Des hommes des mondes — Collège des Bernardins
Pensée autour de la figure du poète antillais Édouard Glissant, père de la créolisation et du « Tout monde », l’exposition collective « Des hommes, des mondes » qui vient de s’ouvrir au Collège des Bernardins, dresse un portrait d’un nouveau monde, globalisé, éclaté et fondu en mille cultures et identités. Une proposition profuse où se côtoient 17 artistes contemporains internationaux vivants ou morts, parmi lesquels Franck Scurti, Romain Bernini, Chen Zhen ou encore Jacques Villeglé.
« Des hommes, des mondes », Collège des Bernardins du 7 mars au 15 juin 2014. En savoir plus La proposition était belle. Pour penser le monde dans son expression nomade et globalisée, il fallait donner à voir des « œuvres bagages », pensées en mouvement. Certes, certaines installations sont fixées sur roulettes et d’autres invitent au voyage, mais cela ne suffit pas à offrir une image forte, encore moins une idée, de ce qu’est devenu notre monde pluriel ou collectif. Mais de quel monde cette exposition parle-t-elle au juste ? Bien trop vaste et générale, celle-ci aborde aussi bien le post-colonialisme avec l’artiste Rina Banerjee, que les nouvelles migrations avec Chen Zhen ou encore des traces de civilisation à travers le beau travail de Jacques Villeglé. Tout cela au service d’une « création d’un imaginaire collectif mondialisé ». Si les œuvres sont convaincantes, la pensée conductrice de fond déçoit quant à elle.Pourtant, il ne faudra pas s’arrêter à cette absence de clé de voûte de l’exposition et se laisser peu à peu pénétrer par les îlots d’œuvres qui la composent. À commencer par la très belle série de Romain Bernini Cargo Cult qui décrit un monde où les hommes sont coiffés de plumes d’indiens pourtant vêtus comme des urbains. Perdu dans une nature imaginaire, l’homme ne comprend plus sa civilisation et ne sait plus à quels codes appartenir. Entre deux mondes, les créations de Djamel Kokene le sont également. Son mouton sacrifié convoque à la fois tradition et modernité. Image forte, la peau de bête, tâchée de henné, pend sur un portant que l’on trouve dans tous les commerces de vêtements, faisant ainsi cohabiter deux unités de temps ; celle du commerce, nécessairement éphémère dans sa pratique et celle des rituels, inscrits dans une histoire religieuse plus ancienne. En vis-à-vis, le travail de Bruno Perramant rappelle lui aussi que le souvenir de la religion se brouille à mesure que la vie séculière prend le dessus. Sur sa toile La Voix se devine une croix qui gondole.

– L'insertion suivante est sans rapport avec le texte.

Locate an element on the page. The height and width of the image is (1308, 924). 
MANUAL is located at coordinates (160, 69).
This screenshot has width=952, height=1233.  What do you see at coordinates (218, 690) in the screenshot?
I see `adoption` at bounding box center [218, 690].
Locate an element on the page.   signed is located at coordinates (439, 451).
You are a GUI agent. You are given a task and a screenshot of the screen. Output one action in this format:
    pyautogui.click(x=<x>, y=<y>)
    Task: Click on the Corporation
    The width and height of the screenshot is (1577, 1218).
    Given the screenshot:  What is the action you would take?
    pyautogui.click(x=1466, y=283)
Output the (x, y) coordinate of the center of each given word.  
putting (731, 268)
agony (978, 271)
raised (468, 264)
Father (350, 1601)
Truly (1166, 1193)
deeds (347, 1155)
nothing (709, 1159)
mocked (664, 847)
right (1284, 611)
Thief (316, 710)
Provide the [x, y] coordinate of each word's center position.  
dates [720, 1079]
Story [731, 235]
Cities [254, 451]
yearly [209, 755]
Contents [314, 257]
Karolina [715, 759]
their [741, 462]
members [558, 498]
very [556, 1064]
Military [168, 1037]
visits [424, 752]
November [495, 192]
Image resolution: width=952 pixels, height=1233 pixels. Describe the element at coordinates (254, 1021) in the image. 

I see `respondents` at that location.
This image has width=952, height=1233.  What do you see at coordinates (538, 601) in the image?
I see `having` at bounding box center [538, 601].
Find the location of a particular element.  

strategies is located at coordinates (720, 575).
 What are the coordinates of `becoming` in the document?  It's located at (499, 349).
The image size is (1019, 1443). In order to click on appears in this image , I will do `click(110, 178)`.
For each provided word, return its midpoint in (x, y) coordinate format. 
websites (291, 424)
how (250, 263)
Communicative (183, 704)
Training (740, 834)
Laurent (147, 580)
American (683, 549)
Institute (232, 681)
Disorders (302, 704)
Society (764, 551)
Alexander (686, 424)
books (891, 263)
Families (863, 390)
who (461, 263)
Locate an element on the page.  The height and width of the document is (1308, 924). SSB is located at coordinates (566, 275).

En creux, l’exposition poserait-elle alors la question du devenir d’une société sans religion ou sans passage initiatique ? Quel homme, par ailleurs, la mondialisation a-t-elle engendré ? En somme, si l’on aurait aimé trouver un point de vue plus affirmé ainsi que son développement sur ce grand thème des « Hommes et des mondes », l’exposition ne manque pas de rappeler les bénéfices d’une pensée universaliste.